● WORK TO BE COMPLETED
Please show every line from the entries that carries the word "will".

(INFORMATION)

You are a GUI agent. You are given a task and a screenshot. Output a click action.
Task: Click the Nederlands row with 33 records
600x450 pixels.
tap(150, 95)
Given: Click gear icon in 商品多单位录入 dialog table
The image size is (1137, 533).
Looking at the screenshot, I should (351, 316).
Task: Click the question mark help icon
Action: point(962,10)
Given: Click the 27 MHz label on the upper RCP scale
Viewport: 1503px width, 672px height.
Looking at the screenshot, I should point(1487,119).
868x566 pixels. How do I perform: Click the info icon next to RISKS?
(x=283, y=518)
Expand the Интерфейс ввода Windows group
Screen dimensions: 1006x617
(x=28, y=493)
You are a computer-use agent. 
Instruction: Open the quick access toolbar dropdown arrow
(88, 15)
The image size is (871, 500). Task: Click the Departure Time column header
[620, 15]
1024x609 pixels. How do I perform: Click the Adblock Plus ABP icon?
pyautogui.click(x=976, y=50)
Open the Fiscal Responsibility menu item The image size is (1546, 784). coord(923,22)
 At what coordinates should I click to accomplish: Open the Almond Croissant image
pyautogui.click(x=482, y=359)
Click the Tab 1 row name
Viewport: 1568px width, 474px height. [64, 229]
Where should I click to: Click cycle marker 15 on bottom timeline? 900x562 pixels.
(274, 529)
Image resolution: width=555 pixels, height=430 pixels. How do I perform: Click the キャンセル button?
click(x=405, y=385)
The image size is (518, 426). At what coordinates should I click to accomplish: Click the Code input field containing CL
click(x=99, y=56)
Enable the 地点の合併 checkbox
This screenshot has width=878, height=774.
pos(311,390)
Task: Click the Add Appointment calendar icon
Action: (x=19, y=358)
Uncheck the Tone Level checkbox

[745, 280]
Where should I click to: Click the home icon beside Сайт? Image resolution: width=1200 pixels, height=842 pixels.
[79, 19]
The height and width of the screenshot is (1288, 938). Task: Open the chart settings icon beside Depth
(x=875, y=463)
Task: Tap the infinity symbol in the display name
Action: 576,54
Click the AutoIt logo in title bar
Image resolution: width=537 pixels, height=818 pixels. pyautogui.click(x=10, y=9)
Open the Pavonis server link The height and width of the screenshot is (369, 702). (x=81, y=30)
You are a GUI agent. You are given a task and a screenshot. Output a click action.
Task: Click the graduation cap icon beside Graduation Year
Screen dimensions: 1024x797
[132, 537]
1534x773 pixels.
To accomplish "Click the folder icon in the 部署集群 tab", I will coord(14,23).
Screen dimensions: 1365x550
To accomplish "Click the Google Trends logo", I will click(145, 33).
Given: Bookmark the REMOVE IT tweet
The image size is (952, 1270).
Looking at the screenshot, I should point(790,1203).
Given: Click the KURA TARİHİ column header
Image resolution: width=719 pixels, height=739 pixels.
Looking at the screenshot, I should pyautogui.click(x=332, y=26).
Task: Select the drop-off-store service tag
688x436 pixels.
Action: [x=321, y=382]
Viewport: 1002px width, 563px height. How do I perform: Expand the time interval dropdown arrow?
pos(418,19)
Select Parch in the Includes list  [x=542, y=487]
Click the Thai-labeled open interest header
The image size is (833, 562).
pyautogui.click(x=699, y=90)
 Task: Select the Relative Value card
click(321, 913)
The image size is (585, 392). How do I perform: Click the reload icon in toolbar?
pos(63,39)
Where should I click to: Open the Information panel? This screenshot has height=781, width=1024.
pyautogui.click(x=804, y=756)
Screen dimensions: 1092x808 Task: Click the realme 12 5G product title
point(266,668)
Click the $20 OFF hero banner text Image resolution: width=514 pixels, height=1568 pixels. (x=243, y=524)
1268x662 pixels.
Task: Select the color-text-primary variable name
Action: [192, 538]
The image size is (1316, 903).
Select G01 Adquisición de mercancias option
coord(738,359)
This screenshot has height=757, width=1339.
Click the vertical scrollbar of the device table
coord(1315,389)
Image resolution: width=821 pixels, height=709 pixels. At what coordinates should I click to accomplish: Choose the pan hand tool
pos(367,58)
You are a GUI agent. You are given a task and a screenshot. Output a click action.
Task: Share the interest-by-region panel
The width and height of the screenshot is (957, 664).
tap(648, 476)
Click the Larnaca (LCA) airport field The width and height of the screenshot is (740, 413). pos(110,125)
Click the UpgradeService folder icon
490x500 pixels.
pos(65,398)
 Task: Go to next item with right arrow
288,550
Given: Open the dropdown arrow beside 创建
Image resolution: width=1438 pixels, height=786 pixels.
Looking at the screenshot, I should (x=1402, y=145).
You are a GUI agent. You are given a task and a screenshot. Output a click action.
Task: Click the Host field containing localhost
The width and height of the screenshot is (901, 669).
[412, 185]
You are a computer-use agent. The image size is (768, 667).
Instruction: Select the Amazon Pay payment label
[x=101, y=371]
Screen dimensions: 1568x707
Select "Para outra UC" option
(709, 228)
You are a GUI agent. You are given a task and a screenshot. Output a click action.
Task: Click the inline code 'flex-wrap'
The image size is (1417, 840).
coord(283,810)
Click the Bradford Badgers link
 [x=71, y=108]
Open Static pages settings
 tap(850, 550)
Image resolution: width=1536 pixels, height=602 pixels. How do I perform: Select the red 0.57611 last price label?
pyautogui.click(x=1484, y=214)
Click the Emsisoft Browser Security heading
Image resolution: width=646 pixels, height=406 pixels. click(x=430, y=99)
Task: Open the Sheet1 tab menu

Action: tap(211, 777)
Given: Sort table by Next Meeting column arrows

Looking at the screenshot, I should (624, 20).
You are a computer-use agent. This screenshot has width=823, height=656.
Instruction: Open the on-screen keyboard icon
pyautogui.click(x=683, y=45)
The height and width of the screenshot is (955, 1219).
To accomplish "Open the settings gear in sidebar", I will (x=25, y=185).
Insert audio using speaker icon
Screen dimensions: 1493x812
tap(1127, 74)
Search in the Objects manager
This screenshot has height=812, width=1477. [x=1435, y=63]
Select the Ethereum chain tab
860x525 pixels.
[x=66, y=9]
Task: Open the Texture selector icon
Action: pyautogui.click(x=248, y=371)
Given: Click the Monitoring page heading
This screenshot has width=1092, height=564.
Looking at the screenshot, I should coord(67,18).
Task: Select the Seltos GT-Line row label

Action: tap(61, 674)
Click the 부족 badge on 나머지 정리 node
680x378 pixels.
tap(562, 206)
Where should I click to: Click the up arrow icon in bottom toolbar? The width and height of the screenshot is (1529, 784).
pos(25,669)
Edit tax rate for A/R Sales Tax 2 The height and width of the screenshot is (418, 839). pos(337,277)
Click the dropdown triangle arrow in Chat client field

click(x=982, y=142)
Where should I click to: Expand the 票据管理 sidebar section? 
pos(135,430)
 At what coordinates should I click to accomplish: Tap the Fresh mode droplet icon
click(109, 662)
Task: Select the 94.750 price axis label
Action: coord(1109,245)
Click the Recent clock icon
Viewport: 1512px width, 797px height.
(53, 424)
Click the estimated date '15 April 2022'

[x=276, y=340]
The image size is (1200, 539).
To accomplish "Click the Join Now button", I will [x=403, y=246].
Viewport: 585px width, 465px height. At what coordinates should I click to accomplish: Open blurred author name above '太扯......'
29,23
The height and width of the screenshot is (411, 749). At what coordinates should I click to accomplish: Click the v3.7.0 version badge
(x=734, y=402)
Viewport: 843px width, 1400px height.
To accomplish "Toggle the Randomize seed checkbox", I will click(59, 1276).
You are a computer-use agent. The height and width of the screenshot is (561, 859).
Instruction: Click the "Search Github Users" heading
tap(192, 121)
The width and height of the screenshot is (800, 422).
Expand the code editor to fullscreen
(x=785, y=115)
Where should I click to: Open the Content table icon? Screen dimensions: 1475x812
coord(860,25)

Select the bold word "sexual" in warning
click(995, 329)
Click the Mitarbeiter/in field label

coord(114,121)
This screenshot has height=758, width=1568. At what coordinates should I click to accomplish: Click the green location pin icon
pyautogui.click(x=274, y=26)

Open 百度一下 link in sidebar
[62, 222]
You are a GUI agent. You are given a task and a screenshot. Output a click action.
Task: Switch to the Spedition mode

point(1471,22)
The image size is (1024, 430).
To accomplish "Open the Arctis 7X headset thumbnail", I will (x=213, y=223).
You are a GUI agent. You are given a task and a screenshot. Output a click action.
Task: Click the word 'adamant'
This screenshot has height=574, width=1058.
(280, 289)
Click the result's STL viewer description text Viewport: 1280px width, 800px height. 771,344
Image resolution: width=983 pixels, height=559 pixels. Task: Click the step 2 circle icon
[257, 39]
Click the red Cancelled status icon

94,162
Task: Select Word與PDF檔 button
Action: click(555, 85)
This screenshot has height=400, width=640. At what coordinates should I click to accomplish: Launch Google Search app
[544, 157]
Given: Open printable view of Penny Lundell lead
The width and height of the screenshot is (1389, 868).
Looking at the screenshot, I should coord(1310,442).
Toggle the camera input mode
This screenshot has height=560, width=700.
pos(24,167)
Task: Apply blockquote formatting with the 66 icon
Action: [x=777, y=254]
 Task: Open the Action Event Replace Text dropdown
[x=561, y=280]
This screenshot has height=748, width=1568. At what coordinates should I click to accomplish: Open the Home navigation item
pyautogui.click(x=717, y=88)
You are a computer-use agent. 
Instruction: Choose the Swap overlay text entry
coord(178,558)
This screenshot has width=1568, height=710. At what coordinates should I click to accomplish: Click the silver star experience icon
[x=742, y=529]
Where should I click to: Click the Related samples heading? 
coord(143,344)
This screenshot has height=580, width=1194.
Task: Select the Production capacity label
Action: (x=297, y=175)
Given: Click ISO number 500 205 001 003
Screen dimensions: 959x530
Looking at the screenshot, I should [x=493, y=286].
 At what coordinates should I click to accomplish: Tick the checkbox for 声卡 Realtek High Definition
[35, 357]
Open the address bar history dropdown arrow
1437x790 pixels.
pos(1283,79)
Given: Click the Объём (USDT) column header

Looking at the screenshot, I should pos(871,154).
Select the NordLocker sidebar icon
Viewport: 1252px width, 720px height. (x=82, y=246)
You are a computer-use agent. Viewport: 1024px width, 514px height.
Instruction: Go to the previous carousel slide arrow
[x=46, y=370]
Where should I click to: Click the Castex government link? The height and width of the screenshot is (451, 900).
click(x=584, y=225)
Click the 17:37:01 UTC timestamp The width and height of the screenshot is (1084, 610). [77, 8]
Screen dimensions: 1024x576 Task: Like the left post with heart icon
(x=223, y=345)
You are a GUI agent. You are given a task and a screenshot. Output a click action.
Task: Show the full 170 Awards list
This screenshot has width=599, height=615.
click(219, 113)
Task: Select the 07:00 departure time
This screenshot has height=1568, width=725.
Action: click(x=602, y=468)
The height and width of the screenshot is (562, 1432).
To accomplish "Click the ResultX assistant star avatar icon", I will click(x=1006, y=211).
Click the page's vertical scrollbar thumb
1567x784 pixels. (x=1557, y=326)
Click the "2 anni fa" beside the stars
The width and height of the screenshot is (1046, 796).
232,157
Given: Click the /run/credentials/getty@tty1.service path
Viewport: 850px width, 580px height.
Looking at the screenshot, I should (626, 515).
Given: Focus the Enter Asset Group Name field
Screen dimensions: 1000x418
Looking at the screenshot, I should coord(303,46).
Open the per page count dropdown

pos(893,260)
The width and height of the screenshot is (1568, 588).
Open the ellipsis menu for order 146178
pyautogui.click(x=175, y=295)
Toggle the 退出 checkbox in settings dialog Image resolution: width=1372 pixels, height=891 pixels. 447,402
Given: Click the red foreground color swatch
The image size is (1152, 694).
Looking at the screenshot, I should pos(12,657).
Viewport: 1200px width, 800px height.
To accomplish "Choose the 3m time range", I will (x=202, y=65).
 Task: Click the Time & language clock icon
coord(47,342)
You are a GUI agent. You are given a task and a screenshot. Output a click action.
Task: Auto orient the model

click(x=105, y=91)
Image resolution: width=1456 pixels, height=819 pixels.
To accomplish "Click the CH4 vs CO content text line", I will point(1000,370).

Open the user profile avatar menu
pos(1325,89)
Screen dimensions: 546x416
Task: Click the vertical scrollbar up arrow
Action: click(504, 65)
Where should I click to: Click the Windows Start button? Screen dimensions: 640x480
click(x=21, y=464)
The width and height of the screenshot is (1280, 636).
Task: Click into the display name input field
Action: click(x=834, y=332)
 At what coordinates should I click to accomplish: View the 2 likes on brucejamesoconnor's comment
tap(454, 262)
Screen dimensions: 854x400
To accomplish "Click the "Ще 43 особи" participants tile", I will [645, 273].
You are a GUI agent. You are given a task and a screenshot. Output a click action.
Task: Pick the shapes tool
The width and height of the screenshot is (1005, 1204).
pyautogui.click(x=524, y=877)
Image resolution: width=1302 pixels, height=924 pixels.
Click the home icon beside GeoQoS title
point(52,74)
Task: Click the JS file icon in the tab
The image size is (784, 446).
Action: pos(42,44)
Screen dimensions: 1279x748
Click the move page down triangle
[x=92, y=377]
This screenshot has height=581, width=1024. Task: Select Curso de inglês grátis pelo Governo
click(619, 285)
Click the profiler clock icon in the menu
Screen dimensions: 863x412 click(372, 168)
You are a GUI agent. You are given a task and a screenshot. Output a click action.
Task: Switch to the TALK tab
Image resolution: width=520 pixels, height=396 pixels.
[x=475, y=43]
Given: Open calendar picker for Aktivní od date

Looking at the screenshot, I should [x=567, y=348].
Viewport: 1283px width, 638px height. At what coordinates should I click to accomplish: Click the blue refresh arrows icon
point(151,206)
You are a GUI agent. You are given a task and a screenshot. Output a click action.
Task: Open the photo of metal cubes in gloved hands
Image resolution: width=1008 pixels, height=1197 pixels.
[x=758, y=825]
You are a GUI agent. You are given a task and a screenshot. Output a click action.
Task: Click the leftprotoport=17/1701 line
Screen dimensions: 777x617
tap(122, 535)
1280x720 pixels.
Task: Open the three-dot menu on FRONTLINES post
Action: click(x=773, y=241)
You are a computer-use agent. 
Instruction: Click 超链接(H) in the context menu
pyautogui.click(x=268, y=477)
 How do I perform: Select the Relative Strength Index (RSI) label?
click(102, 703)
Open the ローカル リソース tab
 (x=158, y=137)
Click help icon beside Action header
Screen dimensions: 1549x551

(End INFORMATION)

● EXERCISE ANSWER
To accomplish "Click the folder icon in the 部署集群 tab", I will coord(14,23).
To accomplish "Click the Google Trends logo", I will click(145, 33).
To accomplish "Open the settings gear in sidebar", I will (x=25, y=185).
To accomplish "Click the Join Now button", I will [x=403, y=246].
To accomplish "Toggle the Randomize seed checkbox", I will click(59, 1276).
To accomplish "Open the Arctis 7X headset thumbnail", I will (x=213, y=223).
To accomplish "Click the ResultX assistant star avatar icon", I will click(x=1006, y=211).
To accomplish "Choose the 3m time range", I will (x=202, y=65).
To accomplish "Click the CH4 vs CO content text line", I will point(1000,370).
To accomplish "Click the "Ще 43 особи" participants tile", I will [645, 273].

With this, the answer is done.